### INSTRUCTIONS FOR THE TASK:
Only lines that contain the word "zoom" belong in the answer; copy them from the records below.

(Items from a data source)
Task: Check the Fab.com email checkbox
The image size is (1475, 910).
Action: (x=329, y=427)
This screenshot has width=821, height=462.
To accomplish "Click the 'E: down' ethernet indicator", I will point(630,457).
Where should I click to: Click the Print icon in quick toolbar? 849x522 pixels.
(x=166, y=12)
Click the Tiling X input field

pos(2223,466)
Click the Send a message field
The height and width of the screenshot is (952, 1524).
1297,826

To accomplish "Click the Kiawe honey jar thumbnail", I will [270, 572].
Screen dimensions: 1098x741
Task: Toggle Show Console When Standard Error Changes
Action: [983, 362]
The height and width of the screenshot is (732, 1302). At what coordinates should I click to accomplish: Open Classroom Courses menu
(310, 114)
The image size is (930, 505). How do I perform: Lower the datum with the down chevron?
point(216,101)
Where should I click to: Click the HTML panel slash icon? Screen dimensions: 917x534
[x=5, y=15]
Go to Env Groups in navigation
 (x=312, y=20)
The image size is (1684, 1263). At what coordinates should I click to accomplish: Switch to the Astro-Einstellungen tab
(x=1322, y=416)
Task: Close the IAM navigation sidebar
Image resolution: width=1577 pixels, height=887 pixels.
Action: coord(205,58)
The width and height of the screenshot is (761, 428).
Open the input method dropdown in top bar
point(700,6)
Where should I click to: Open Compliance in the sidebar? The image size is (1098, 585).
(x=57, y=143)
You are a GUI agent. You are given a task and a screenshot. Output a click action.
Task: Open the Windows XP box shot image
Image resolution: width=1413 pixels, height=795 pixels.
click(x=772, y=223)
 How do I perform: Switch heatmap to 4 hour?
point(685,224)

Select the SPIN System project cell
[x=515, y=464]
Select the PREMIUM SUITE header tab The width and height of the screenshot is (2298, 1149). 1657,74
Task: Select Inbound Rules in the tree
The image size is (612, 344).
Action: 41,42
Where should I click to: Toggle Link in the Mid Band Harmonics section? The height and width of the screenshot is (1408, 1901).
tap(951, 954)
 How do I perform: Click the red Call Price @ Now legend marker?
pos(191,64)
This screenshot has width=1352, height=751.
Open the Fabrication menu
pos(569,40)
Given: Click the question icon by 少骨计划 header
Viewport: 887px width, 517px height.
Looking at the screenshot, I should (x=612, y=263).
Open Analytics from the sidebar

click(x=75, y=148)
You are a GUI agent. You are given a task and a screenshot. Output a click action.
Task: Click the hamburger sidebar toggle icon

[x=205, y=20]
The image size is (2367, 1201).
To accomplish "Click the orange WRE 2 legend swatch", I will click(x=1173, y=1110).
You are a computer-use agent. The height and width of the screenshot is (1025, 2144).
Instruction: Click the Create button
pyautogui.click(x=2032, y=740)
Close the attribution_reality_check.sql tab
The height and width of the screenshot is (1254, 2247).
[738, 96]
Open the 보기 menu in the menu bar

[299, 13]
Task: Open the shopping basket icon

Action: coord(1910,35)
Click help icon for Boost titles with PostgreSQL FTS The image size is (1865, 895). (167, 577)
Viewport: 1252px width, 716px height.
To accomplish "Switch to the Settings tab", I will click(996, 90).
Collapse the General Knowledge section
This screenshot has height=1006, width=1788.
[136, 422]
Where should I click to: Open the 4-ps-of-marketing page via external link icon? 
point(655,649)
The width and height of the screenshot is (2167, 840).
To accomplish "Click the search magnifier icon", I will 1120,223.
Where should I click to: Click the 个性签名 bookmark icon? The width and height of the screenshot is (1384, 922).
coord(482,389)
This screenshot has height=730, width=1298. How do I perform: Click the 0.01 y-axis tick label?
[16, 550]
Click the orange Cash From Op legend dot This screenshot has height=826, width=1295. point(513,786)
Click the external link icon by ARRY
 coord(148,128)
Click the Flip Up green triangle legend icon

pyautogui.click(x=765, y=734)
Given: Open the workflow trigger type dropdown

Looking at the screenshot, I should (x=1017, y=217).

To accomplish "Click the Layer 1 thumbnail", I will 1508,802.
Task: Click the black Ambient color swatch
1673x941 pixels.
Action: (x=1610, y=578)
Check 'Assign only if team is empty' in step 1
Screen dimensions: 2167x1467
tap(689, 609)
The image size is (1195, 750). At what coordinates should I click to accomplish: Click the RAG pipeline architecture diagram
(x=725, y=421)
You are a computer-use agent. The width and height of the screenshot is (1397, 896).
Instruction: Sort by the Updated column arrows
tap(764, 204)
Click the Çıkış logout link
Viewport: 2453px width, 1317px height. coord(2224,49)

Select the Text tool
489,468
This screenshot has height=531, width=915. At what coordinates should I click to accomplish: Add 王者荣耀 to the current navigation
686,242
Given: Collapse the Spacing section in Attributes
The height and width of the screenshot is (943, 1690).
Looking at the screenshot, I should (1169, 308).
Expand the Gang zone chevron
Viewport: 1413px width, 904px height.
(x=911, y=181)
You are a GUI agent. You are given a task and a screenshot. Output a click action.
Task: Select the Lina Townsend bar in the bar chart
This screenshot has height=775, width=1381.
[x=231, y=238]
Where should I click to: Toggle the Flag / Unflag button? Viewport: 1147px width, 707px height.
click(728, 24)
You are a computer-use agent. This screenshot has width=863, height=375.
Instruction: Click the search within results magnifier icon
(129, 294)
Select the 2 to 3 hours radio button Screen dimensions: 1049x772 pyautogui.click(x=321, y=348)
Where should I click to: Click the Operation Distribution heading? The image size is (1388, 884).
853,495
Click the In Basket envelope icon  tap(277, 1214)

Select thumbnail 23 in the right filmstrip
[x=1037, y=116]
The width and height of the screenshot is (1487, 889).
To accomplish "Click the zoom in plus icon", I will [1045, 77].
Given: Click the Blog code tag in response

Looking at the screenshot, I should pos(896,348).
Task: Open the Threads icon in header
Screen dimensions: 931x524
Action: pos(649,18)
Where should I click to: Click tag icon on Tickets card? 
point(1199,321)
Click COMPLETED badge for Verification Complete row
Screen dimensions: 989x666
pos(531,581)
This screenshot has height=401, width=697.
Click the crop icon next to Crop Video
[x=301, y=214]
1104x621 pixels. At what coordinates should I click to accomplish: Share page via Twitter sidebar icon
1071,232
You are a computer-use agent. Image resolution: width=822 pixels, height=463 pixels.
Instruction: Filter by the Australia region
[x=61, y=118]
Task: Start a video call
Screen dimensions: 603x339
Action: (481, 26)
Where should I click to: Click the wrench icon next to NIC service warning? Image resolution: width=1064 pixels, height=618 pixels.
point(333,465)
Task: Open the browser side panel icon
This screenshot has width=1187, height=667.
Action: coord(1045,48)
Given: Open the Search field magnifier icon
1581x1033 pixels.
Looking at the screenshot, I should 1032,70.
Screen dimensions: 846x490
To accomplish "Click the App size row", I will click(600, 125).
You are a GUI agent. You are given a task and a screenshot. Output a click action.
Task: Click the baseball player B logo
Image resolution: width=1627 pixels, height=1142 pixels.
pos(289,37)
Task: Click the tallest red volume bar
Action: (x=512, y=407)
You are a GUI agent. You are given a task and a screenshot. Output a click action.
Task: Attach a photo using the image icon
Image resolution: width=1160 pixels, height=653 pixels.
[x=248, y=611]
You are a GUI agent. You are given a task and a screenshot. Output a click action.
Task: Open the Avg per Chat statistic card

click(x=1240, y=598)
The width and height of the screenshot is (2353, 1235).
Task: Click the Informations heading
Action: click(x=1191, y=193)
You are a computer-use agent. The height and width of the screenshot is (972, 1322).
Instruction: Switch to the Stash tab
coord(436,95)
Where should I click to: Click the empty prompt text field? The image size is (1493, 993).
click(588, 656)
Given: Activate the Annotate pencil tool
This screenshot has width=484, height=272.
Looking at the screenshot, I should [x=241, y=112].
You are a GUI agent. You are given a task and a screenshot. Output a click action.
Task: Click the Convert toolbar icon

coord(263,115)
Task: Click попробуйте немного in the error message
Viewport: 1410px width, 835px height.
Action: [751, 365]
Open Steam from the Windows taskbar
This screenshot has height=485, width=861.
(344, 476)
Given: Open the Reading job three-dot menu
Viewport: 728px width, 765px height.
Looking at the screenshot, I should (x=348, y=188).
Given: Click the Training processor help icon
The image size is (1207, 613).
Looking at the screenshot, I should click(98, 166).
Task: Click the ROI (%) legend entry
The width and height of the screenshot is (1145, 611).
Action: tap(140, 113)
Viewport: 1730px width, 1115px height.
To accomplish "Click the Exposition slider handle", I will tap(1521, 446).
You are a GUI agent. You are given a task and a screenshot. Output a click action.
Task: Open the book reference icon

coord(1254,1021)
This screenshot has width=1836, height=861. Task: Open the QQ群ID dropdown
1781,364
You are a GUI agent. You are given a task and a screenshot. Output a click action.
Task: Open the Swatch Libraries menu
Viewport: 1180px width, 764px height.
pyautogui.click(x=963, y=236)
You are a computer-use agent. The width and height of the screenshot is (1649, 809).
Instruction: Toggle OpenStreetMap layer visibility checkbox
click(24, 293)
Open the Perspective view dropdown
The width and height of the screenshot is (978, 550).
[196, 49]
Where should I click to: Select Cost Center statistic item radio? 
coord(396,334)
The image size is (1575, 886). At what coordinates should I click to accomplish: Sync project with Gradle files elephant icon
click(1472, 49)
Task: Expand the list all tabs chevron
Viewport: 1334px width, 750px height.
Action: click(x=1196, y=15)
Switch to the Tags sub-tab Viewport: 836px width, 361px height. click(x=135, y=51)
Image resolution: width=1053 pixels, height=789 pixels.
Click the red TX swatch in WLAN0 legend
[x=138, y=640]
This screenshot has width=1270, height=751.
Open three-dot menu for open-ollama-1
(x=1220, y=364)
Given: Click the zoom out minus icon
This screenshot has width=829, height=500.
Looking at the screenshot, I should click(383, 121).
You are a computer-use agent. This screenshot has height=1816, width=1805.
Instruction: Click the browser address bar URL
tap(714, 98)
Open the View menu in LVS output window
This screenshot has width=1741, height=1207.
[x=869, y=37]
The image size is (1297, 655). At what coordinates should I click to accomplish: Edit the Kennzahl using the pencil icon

### SOLUTION TO THIS TASK:
To accomplish "Click the zoom in plus icon", I will [1045, 77].
Given: Click the zoom out minus icon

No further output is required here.